Every line from the one containing "725x1568 pixels. How" down to the last line of the listing below should be restated exactly, and nothing else.

____ Data for analysis

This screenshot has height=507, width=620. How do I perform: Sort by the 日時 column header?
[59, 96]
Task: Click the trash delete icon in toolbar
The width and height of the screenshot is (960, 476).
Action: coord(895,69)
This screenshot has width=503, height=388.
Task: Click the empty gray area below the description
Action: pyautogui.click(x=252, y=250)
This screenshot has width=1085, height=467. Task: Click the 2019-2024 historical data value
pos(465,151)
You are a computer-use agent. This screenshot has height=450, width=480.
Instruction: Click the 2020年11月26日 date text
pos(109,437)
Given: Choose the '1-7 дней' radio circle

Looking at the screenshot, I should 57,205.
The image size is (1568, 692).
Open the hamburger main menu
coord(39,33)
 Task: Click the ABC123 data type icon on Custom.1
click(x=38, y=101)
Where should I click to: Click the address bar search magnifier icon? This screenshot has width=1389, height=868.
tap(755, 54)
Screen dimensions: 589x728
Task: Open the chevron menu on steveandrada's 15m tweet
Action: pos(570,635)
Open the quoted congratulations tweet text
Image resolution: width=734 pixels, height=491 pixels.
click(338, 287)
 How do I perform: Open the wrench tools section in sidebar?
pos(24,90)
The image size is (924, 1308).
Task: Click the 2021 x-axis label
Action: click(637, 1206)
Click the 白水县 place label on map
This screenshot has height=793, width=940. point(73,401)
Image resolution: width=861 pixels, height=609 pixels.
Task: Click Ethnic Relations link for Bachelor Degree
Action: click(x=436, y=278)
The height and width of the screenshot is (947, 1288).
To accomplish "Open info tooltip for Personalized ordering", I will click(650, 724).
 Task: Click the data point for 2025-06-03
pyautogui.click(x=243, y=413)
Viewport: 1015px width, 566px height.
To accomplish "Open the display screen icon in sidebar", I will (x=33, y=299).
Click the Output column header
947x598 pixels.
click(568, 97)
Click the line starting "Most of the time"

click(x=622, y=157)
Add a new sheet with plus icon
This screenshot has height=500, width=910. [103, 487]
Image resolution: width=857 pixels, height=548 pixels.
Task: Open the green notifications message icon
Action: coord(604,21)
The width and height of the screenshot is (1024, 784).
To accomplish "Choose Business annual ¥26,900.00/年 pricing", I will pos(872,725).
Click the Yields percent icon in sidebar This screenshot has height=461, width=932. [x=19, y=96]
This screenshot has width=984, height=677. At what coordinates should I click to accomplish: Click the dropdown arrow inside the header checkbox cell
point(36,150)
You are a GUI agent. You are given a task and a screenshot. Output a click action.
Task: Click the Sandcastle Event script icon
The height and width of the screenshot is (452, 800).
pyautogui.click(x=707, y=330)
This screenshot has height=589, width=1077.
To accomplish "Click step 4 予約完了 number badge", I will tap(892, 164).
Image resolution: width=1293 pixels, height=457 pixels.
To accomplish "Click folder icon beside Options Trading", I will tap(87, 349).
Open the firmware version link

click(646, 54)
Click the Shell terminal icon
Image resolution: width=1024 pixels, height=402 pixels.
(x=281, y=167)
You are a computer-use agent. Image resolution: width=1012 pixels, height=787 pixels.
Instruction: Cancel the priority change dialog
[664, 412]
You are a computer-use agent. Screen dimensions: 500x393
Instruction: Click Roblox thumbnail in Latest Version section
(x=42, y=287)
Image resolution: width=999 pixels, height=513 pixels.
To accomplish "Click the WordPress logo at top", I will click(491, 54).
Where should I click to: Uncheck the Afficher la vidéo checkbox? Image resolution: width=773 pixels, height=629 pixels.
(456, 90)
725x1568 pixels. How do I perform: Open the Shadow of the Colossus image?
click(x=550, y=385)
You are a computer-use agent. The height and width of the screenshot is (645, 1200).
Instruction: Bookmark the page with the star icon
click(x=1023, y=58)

________

» **Solution to the problem**
725x1568 pixels. How do I perform: Open the Shadow of the Colossus image?
click(x=550, y=385)
You are a computer-use agent. The height and width of the screenshot is (645, 1200).
Instruction: Bookmark the page with the star icon
click(x=1023, y=58)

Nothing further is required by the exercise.